• [Entries supplied]
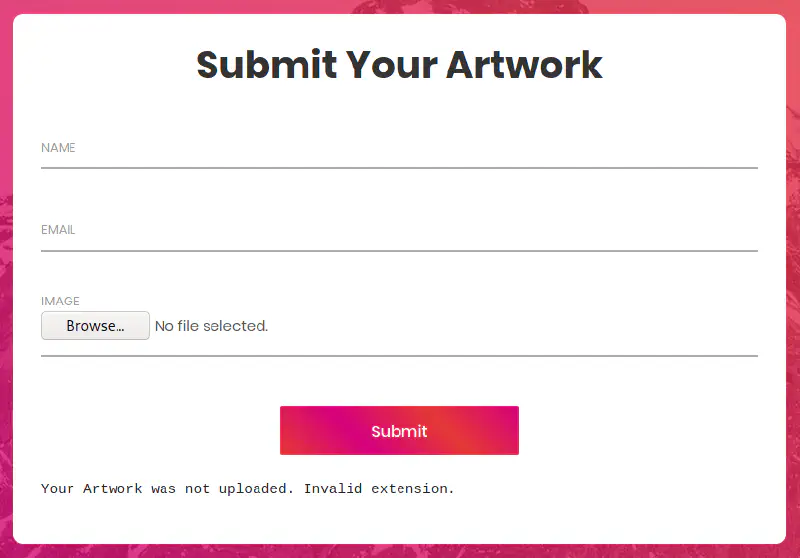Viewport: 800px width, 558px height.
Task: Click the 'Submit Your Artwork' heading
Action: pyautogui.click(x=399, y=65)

---

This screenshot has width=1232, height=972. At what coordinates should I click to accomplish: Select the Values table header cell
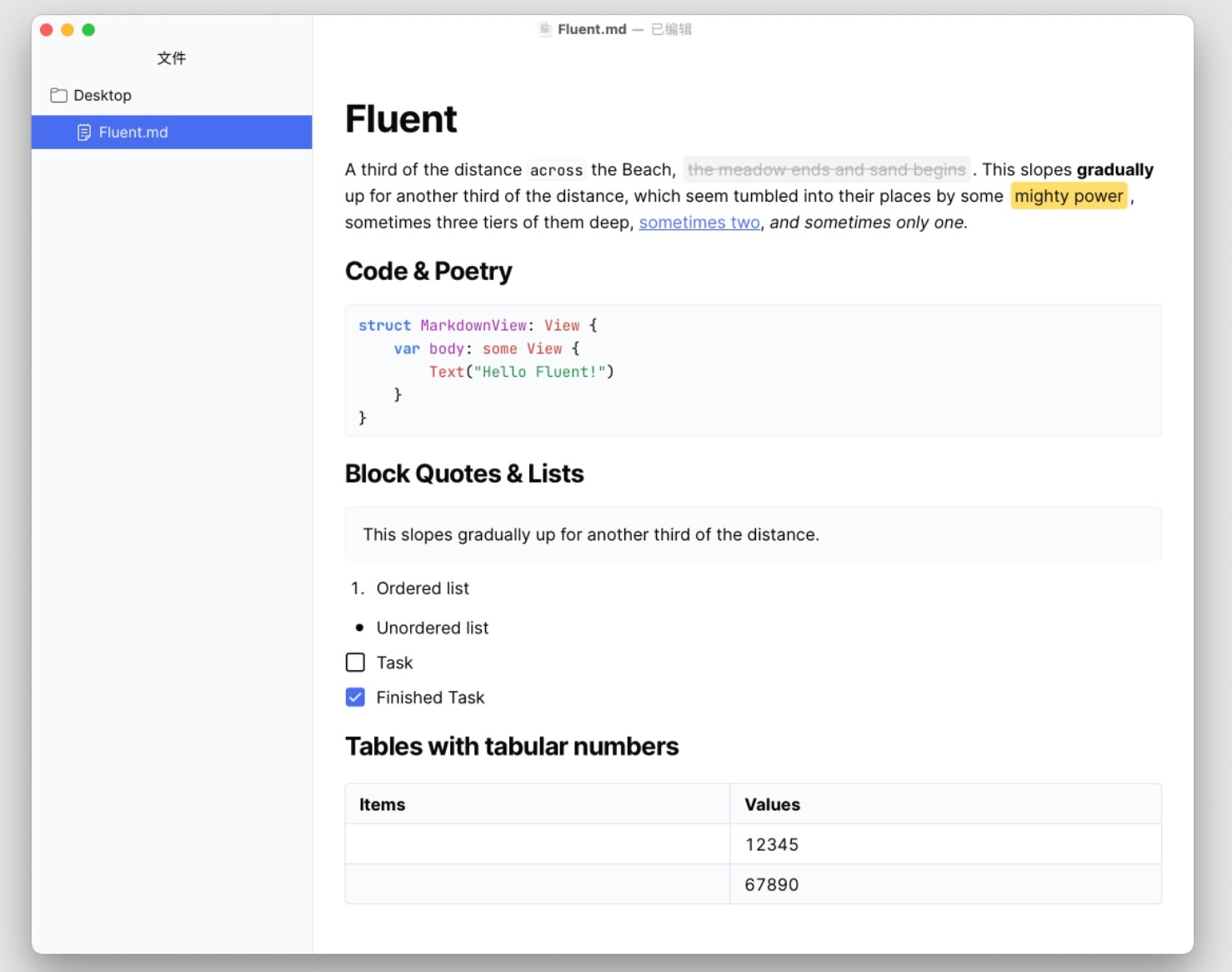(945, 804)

• [Description of the task] Starting at the line with "Viewport: 800px width, 558px height." and ending after the line with "Action: pyautogui.click(x=399, y=65)", write those records out again with "heading" changed to "title" and nothing else altered. Omit the pictures.

• [Task solution]
Viewport: 800px width, 558px height.
Task: Click the 'Submit Your Artwork' title
Action: pyautogui.click(x=399, y=65)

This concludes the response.